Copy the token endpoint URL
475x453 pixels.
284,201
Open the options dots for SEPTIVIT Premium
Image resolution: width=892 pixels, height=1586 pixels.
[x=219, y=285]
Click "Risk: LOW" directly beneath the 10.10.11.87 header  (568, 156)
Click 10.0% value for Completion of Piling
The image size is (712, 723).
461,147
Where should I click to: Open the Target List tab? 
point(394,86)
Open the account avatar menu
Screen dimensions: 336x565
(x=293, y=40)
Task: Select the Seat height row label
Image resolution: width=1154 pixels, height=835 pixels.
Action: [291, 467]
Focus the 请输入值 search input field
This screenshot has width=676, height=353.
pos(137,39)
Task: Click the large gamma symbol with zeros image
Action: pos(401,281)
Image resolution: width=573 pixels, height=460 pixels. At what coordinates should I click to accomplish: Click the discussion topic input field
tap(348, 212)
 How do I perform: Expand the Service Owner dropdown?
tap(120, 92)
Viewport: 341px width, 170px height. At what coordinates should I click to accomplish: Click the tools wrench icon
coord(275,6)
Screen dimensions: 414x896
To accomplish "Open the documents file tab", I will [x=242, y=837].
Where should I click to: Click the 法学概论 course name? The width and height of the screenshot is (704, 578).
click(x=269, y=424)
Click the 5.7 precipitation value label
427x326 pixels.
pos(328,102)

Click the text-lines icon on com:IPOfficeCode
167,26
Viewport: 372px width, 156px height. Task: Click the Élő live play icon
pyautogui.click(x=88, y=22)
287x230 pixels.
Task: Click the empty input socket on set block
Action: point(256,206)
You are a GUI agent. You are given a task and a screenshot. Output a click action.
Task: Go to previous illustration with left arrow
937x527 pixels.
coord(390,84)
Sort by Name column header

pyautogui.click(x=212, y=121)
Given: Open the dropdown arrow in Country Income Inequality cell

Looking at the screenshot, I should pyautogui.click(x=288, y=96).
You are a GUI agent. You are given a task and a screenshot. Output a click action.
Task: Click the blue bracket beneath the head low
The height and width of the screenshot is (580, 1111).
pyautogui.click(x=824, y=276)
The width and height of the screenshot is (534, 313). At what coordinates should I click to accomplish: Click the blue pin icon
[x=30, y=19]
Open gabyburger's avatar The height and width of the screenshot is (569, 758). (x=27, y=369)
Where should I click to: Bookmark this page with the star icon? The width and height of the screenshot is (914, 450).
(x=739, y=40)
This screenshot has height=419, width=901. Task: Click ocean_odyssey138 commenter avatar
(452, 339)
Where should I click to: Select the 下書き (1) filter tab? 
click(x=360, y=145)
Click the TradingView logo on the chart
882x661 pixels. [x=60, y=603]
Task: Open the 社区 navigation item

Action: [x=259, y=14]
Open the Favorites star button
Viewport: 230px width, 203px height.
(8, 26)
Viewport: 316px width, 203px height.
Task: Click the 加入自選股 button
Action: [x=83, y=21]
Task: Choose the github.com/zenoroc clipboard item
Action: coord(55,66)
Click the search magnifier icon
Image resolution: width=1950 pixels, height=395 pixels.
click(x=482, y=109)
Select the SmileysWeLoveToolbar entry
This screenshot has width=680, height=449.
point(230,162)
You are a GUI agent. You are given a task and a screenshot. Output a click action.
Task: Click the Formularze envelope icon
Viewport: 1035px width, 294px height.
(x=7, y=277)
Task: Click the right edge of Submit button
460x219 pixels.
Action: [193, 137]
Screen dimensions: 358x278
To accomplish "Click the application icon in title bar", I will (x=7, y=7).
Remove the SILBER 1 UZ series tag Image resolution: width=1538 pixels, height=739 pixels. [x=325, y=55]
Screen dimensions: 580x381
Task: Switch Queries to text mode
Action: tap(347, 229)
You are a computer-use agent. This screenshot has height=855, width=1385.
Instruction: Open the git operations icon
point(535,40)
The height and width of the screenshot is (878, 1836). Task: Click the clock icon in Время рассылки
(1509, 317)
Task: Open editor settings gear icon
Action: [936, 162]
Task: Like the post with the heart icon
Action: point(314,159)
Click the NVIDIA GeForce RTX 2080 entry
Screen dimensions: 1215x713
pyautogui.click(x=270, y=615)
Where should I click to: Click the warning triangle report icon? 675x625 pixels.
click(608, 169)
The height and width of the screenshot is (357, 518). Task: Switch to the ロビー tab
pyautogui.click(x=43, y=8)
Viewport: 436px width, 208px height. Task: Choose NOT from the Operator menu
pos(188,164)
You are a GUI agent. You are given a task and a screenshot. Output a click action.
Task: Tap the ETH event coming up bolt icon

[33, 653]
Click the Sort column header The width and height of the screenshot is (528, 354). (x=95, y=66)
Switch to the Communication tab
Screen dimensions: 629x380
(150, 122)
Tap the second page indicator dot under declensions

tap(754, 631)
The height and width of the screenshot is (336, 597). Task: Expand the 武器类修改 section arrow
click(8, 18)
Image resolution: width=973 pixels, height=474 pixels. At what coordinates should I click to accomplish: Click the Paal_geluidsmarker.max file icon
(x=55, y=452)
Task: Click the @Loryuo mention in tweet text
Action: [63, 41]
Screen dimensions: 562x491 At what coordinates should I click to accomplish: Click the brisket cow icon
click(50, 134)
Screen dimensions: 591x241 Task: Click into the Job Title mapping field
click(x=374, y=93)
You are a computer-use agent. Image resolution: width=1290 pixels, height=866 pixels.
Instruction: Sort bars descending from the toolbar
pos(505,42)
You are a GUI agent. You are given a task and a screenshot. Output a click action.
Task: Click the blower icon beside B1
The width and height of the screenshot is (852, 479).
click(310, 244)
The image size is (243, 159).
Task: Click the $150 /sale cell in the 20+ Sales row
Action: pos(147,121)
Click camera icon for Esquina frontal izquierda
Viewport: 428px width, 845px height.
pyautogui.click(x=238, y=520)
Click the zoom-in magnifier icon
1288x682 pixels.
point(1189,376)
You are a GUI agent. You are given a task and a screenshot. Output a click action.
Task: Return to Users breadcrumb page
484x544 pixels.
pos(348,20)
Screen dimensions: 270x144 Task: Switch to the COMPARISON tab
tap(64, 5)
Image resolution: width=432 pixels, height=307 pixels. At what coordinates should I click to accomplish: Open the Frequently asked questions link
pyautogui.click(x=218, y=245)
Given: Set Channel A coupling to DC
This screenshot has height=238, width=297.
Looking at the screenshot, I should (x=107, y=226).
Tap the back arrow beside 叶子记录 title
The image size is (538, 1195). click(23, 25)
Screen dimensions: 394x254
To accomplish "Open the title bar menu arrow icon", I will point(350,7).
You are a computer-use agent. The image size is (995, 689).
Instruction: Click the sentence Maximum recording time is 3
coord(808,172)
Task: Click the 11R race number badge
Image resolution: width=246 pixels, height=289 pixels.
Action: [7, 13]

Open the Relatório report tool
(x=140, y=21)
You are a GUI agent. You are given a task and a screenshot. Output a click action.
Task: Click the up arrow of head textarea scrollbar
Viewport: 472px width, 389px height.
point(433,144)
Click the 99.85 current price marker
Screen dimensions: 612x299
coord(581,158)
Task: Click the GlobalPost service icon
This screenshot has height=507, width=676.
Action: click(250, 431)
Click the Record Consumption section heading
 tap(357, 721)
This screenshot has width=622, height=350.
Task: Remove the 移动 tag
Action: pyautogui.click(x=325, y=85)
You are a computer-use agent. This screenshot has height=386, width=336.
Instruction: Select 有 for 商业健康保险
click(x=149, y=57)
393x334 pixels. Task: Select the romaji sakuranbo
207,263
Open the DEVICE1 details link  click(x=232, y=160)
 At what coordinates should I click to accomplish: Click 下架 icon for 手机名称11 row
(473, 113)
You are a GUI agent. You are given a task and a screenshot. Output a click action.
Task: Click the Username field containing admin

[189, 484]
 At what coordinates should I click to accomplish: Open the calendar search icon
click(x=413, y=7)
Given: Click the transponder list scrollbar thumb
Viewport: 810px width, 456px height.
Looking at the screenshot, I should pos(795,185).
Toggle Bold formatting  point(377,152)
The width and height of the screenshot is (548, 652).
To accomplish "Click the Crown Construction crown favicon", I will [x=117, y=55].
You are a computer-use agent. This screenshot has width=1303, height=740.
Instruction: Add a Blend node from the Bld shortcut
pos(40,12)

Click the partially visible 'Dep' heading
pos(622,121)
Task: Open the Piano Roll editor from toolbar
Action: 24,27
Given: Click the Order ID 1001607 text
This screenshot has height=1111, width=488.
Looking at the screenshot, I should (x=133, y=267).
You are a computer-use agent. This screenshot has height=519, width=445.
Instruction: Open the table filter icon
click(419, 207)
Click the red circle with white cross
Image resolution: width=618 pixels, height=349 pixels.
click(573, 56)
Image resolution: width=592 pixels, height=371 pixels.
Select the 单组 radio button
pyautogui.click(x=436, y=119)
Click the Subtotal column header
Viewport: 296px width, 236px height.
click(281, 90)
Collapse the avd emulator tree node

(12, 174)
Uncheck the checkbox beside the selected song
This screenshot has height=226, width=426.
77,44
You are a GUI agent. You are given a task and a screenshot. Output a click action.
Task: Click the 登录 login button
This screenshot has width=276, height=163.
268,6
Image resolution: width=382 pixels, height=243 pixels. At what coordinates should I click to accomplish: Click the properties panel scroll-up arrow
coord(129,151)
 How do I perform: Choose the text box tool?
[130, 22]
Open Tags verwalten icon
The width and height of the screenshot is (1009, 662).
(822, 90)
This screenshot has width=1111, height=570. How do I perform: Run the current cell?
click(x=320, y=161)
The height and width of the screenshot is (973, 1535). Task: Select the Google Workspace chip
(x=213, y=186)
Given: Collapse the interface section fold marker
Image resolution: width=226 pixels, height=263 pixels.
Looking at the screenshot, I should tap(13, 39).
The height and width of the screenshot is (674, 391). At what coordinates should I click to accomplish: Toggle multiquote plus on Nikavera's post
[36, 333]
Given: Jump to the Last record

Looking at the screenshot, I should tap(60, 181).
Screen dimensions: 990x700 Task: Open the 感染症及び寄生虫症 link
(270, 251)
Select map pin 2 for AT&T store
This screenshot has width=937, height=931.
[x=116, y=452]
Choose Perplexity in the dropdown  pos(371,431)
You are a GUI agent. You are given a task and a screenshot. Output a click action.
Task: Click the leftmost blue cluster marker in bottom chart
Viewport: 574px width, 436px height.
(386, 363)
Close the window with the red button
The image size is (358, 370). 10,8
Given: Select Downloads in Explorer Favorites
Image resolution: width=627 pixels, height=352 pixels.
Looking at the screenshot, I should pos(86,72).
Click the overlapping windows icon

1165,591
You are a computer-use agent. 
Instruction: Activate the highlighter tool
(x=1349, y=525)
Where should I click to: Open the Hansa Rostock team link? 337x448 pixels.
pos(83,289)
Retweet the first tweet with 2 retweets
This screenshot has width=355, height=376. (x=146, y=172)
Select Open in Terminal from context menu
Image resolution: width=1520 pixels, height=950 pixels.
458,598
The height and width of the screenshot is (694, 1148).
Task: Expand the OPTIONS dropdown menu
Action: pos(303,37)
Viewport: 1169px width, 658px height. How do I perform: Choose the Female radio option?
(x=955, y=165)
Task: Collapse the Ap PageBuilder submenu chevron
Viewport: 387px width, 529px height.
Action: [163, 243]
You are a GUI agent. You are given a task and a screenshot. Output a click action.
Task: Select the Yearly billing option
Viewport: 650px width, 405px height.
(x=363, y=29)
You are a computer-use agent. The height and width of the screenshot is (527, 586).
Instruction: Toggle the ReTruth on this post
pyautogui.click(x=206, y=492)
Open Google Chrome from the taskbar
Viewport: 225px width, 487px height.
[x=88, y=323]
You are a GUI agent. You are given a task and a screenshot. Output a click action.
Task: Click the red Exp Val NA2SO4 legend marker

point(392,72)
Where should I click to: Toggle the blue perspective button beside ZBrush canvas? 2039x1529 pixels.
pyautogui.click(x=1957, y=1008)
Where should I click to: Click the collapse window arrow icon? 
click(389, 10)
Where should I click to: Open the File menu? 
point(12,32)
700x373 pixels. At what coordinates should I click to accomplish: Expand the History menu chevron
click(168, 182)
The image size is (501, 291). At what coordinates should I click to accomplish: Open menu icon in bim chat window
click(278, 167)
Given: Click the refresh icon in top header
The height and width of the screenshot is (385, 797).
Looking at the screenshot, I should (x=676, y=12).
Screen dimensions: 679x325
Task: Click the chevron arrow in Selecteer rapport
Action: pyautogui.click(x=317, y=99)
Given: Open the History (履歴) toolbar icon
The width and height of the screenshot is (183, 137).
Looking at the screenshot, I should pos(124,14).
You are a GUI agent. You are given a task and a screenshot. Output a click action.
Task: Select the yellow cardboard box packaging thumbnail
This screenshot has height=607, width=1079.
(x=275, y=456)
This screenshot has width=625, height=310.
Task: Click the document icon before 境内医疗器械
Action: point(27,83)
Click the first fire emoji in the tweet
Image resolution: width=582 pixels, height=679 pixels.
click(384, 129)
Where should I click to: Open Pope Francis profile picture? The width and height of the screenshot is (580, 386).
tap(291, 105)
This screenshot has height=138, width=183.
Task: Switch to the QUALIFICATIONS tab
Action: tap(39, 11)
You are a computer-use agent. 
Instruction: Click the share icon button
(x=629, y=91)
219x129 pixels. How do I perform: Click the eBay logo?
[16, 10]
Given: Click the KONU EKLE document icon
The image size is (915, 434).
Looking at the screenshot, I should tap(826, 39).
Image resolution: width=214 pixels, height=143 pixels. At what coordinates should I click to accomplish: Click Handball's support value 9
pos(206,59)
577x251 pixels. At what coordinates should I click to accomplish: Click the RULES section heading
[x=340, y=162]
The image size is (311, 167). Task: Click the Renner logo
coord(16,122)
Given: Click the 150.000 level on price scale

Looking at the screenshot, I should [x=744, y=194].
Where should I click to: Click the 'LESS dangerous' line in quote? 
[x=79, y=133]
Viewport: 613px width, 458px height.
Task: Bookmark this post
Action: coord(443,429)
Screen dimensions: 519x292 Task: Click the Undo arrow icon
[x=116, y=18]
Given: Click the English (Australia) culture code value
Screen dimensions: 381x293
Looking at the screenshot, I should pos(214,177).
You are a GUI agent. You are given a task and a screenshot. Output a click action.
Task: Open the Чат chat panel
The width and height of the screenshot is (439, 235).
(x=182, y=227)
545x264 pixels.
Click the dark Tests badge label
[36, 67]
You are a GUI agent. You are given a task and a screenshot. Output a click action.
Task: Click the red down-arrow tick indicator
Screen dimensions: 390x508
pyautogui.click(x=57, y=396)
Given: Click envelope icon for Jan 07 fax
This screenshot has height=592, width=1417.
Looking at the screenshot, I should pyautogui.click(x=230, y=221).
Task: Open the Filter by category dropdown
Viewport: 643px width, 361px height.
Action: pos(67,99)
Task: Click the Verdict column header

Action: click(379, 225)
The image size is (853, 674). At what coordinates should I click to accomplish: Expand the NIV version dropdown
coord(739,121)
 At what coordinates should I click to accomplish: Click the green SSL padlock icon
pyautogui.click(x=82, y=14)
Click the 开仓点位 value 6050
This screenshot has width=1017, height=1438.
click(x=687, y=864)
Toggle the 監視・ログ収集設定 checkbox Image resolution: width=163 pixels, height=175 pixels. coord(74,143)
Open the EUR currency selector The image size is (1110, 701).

TASK BRIEF: Return each line of the data that contains the string "computer".

PROBLEM SOLUTION:
You are a computer-use agent. This screenshot has height=855, width=1385.
You are a computer-use agent. Image resolution: width=1290 pixels, height=866 pixels.
You are a computer-use agent. The image size is (995, 689).
You are a computer-use agent. This screenshot has height=386, width=336.
You are a computer-use agent. This screenshot has width=1303, height=740.
You are a computer-use agent. This screenshot has height=519, width=445.
You are a computer-use agent. 
You are a computer-use agent. The height and width of the screenshot is (527, 586).
You are a computer-use agent. 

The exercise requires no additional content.